Previous obestatin studies revealed controversial data showing an inhibitory effect [10] on intestinal contractility in vitro. It should be mentioned that these results were obtained from experiments conducted on adult animals and isolated muscular strips. In our recent study [12] it was demonstrated that intestinal contractility of rats, studied in vitro, is affected by obestatin and the effects are dependent on the age of the rats, the segment of the intestine and the methods used for preparation of the intestinal segments. We suspect that the removal of mucosa and submucosa layers may have a significant effect on neuromuscular transmission. Thus, in our previous as well as current experiments, we have studied whole-thickness intestinal preparations, instead of just a single muscular layer. Moreover, Mondal et al. [18] proved the important role of the mucosa for ghrelin-induced gastric contractions, suggesting the existence of specialized interneurons that may be responsible for a signal transmission from ghrelin receptors located in the mucosa to the myenteric plexus. This may be true also for obestatin.
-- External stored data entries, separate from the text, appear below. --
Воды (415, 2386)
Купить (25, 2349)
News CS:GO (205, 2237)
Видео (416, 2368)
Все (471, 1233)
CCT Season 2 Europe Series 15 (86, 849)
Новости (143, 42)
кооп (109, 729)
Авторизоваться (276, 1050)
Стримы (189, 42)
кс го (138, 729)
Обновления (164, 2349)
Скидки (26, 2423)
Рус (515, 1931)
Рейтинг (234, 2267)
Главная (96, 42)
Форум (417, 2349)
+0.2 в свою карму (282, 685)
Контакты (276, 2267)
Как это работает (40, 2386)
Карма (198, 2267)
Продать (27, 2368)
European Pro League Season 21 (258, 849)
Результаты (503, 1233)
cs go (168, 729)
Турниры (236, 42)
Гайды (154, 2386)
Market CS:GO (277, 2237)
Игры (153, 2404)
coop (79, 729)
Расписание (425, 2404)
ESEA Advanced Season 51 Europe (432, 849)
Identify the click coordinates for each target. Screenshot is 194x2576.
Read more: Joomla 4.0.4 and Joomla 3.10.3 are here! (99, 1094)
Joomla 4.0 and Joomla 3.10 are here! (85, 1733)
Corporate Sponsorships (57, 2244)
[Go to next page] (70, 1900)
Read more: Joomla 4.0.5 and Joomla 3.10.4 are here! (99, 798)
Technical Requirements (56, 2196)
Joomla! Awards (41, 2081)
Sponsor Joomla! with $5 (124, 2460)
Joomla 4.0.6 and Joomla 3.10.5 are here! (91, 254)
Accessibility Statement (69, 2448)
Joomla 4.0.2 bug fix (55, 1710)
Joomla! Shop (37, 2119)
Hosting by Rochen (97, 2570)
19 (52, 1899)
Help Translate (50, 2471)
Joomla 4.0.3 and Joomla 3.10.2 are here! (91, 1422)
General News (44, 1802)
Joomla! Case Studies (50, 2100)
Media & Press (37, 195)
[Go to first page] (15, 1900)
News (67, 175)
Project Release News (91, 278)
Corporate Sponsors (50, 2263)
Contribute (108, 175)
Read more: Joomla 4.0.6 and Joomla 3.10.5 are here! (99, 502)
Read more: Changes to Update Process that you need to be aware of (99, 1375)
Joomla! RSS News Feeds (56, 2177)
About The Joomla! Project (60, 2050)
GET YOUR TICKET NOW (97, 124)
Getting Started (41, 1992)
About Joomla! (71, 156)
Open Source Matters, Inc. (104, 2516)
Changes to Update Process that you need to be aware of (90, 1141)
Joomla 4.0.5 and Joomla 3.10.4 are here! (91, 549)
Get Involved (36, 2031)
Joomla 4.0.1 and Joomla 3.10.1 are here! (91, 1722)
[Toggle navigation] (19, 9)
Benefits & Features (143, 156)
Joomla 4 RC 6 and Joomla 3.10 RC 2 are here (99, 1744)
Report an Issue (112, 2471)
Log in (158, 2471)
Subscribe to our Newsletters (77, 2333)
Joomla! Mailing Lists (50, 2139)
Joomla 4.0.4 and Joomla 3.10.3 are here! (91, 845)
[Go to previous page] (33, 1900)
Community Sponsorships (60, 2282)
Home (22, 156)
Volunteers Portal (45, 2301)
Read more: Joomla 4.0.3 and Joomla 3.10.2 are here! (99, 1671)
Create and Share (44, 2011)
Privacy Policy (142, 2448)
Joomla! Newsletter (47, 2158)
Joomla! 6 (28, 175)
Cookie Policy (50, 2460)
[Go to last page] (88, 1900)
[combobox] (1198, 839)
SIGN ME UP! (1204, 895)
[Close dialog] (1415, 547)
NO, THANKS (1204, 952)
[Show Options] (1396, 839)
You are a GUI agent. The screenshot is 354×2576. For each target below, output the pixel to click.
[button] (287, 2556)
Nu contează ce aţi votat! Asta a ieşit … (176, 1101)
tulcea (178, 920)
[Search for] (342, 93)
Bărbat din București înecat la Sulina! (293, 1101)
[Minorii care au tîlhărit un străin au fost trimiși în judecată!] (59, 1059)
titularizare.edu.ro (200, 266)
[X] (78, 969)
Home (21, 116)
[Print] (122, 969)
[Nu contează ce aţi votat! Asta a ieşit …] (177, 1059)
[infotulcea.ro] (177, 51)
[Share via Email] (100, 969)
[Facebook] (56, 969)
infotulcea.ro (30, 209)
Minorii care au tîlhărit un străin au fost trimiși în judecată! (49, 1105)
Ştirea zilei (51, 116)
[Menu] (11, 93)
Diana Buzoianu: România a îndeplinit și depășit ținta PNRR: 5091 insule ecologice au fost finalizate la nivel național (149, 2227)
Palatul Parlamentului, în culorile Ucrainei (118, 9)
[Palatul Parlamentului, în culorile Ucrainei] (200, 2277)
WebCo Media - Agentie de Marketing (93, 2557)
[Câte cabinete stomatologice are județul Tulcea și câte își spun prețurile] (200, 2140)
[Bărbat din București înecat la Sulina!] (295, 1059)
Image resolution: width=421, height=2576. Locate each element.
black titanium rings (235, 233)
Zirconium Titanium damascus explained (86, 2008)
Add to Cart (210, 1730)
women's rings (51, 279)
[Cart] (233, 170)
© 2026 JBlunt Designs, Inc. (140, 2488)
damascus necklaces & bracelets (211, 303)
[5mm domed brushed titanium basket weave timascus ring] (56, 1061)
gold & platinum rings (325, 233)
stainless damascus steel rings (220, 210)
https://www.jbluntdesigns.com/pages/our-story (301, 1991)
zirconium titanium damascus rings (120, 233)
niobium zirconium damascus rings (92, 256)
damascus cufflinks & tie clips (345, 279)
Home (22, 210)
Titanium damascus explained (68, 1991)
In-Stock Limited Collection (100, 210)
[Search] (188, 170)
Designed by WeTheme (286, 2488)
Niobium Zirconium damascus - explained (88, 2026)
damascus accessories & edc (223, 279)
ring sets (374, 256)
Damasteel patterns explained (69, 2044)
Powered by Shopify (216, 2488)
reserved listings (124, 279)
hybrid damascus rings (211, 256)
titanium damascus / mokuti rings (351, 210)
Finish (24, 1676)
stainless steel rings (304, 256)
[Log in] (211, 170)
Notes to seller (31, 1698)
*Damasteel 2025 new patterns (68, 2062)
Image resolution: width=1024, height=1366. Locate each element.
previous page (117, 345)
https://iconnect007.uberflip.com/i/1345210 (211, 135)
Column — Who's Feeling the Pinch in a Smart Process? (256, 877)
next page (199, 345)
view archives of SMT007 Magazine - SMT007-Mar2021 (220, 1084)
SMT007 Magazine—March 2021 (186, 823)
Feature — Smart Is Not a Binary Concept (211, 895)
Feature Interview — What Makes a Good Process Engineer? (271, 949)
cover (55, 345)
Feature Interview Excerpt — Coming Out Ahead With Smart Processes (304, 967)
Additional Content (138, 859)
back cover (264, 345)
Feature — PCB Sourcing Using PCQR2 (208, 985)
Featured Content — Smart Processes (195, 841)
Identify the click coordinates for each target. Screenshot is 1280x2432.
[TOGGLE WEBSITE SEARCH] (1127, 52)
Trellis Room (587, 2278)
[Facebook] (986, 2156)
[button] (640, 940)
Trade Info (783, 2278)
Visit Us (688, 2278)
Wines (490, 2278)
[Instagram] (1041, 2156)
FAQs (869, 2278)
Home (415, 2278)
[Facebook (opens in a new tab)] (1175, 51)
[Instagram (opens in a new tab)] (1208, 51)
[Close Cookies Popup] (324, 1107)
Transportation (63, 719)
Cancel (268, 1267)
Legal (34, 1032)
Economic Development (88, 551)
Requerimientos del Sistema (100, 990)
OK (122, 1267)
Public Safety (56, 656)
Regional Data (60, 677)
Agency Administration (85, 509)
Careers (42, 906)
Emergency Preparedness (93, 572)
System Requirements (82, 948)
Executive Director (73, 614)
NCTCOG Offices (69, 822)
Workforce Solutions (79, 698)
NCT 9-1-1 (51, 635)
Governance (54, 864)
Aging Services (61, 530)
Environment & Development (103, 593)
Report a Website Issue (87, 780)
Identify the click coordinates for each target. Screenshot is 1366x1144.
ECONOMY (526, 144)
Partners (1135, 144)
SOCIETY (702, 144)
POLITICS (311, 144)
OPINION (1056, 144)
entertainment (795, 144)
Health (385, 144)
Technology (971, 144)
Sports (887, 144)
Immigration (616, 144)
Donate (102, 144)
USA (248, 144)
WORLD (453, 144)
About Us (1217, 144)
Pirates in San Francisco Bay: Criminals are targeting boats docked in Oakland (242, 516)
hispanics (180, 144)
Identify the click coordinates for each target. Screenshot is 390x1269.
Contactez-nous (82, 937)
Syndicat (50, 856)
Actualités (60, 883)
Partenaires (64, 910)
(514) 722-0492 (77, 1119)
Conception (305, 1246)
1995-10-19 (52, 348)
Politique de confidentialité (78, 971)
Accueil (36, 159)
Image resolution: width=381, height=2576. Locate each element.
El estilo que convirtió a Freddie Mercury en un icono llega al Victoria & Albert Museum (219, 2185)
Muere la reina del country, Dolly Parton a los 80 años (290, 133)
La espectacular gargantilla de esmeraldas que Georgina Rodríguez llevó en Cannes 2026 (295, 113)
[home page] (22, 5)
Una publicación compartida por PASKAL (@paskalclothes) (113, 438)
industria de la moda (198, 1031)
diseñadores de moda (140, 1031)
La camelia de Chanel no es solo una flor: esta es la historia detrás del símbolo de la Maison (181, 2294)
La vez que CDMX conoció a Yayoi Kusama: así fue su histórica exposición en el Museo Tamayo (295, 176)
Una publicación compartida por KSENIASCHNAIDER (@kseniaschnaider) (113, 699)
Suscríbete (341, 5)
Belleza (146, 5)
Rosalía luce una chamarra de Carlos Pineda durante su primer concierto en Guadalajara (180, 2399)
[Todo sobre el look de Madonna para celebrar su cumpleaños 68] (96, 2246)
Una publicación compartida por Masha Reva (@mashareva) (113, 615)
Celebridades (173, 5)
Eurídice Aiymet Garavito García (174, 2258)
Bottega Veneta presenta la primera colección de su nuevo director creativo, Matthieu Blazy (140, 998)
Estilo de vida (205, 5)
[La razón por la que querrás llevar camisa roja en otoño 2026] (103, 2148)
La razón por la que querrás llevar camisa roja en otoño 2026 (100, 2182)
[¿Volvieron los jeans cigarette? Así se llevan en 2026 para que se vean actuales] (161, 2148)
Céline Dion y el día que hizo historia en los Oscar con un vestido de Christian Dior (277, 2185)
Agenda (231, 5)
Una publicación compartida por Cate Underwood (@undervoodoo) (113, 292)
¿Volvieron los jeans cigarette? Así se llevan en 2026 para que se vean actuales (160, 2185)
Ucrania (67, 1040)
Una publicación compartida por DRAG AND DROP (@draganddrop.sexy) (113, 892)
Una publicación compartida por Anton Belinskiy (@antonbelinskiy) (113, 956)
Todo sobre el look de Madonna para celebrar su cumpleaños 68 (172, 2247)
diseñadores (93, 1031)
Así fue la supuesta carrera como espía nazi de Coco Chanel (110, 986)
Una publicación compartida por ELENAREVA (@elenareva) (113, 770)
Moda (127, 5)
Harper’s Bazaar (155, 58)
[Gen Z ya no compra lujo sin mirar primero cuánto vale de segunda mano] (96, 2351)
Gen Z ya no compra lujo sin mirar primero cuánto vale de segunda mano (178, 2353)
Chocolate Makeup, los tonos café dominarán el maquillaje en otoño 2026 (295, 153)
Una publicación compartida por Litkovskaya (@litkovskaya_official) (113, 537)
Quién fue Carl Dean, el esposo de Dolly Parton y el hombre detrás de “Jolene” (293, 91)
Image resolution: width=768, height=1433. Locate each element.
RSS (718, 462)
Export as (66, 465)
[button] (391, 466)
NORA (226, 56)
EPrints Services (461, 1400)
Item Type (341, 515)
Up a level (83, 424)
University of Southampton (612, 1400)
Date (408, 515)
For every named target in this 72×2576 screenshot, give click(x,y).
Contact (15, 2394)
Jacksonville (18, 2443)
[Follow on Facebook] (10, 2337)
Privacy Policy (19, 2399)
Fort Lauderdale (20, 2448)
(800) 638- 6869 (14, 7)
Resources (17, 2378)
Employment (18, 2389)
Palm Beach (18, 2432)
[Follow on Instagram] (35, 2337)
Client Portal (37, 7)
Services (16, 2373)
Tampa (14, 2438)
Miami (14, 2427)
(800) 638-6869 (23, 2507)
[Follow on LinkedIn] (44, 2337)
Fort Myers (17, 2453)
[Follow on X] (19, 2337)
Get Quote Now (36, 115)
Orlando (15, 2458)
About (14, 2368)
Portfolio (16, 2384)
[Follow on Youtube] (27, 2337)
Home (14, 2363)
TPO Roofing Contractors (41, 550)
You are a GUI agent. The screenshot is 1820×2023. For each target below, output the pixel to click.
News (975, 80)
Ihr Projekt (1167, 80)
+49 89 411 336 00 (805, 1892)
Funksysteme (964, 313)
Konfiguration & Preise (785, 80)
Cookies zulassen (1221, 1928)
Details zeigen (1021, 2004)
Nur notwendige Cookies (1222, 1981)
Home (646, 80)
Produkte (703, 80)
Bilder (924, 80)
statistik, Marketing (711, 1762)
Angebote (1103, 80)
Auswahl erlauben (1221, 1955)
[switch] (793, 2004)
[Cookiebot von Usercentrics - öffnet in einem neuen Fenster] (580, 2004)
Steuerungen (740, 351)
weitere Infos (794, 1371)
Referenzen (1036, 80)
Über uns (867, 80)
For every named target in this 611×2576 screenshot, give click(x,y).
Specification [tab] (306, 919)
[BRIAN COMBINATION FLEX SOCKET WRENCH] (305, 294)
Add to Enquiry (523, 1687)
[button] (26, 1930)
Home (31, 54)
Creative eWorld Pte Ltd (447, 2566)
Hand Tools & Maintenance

Interestingly, in our previous study on obestatin administered enterally to suckling rats, starting from 14th till the 21st day of life, we have observed a significant decrease in the amplitude of spontaneous and EFS-evoked contractions in animals treated with the peptide [19]. On the other hand, in the present study we reported a significant increase in the intestinal contractility after the treatment with the highest dose of rat-origin obestatin. These results strongly suggest that intestinal neurotransmission is species-specific. Moreover, our results confirmed previous observations in suckling rats [12,19] that the neonatal intestine is sensitive to obestatin. This seems reasonable from a physiological point of view considering that significant amounts of obestatin are found in swine (Woliński et al., unpublished data), rat and human milk [20,21], and therefore enter the gut lumen during each feeding. For the same reason, it seems logical that the fully developed and functional intestine of adults may react differently to obestatin. It should be also underlined that in our study on neonatal rats [12], animals were reared by their mothers and additionally supplemented with obestatin, whereas in the pig study, animals were fed milk formula without this peptide, thus intra-stomach administration was the only source of obestatin.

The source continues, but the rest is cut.